The Scottish Government will seek to implement the “vast majority” of the Barclay Review’s 30 recommendations for overhauling the country’s business rates system.
Addressing the Scottish Parliament (September 12), Finance Secretary Derek Mackay said the changes would lead to “a rates system that is fairer, more responsive and geared for growth”.
Mackay said that, in line with the review’s recommendation, revaluations of premises will in future be carried out every three years rather than every five years, and would be based on data from the previous year rather than from two years before.
Barclay also recommended reform of the Large Business Rates Supplement, which affects premises with a rateable value of over £51,000. This will now be brought in line with the rest of the UK and reduced to 1.3p by the end of the current parliament, “should it become affordable”. While less relevant to a lot of smaller business owners, the move will still reduce retailers’ rates bills by £12m annually.
A Business Growth Accelerator will be realised from April 1, 2018, giving tenants of new build non-residential properties their first year rates-free.
The Scottish Retail Consortium welcomed the Finance Secretary’s response to the Barclay Review.
Its Director, David Lonsdale, said: “We’re pleased to see Scottish Ministers take forward a number of welcome steps to modernise the creaking rates system not least with plans for more frequent revaluations and reducing by half the time between valuations and them coming into force.

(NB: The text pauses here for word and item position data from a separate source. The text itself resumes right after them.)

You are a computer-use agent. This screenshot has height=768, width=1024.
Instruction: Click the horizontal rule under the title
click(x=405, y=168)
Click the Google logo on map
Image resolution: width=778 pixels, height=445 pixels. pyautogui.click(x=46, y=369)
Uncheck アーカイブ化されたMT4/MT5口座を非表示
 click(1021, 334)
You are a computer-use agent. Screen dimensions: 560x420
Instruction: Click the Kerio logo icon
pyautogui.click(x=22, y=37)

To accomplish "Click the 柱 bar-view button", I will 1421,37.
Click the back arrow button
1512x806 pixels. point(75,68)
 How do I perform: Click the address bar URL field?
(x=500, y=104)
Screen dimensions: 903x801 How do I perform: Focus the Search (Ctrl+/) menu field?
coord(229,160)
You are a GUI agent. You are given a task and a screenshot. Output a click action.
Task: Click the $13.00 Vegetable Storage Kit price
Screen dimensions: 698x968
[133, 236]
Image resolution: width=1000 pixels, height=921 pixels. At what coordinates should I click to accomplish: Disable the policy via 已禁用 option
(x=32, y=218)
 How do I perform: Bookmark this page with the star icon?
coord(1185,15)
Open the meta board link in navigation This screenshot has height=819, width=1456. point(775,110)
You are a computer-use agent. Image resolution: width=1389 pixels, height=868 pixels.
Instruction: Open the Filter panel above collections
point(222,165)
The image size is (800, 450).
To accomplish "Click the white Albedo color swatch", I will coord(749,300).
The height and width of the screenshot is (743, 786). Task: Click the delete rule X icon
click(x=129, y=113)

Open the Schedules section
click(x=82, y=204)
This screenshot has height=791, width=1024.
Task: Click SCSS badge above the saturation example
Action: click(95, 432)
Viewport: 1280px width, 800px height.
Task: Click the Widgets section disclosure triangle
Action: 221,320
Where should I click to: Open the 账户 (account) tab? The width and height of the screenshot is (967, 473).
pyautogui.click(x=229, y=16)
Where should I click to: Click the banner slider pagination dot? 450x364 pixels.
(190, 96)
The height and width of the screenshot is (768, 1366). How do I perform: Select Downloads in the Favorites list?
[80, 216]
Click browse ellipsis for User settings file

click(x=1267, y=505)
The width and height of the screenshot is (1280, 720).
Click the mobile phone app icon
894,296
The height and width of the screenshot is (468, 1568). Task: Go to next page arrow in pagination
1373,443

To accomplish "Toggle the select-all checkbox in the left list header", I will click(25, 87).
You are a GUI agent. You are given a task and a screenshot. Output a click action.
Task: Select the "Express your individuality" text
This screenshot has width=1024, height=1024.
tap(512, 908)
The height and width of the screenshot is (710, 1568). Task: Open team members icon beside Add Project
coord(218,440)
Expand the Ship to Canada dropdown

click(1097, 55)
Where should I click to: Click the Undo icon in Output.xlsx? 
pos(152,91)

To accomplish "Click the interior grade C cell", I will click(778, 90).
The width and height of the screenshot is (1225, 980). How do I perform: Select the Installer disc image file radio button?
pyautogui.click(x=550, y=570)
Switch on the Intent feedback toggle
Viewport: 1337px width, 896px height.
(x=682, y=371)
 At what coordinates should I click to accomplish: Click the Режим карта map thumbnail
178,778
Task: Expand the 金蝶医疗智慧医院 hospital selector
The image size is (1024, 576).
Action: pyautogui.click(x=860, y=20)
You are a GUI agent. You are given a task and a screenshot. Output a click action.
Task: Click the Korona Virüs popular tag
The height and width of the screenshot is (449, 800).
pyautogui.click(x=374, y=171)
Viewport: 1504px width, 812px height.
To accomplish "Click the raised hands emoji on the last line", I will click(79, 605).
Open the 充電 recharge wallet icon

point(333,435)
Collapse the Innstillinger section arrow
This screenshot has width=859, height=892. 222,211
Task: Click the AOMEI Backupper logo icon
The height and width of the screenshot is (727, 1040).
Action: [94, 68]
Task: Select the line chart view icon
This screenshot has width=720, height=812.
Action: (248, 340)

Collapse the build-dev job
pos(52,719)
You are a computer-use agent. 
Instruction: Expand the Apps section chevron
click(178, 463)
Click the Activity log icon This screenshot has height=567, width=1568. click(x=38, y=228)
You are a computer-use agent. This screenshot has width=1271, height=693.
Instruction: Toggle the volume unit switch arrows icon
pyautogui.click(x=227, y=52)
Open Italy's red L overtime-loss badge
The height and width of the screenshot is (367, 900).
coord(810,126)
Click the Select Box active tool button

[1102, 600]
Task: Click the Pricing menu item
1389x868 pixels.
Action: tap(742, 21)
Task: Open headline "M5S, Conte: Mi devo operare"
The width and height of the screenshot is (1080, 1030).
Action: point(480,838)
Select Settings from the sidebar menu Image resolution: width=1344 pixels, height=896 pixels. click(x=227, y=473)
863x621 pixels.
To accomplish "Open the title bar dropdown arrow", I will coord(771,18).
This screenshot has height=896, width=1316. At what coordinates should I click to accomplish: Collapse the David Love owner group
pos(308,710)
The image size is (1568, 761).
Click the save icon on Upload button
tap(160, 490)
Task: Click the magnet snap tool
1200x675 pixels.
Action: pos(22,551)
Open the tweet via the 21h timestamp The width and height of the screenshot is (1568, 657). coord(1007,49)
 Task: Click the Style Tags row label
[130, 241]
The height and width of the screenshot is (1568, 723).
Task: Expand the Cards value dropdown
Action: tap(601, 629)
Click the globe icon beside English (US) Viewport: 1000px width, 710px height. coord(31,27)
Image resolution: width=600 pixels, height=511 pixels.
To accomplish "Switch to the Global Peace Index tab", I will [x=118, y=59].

“The commitment to bring the Large Business Rates Supplement back into parity with the rest of the UK is most welcome, albeit the timetable appears less ambitious than that put forward by Barclay who said it should happen by 2020 rather than the end of the Parliament. Swifter action to level the playing field on the Supplement is important in the context of continuing to attract investment, as otherwise 5,077 retail premises will continue to pay higher rates than their counterparts or competitors down south for the next three years.”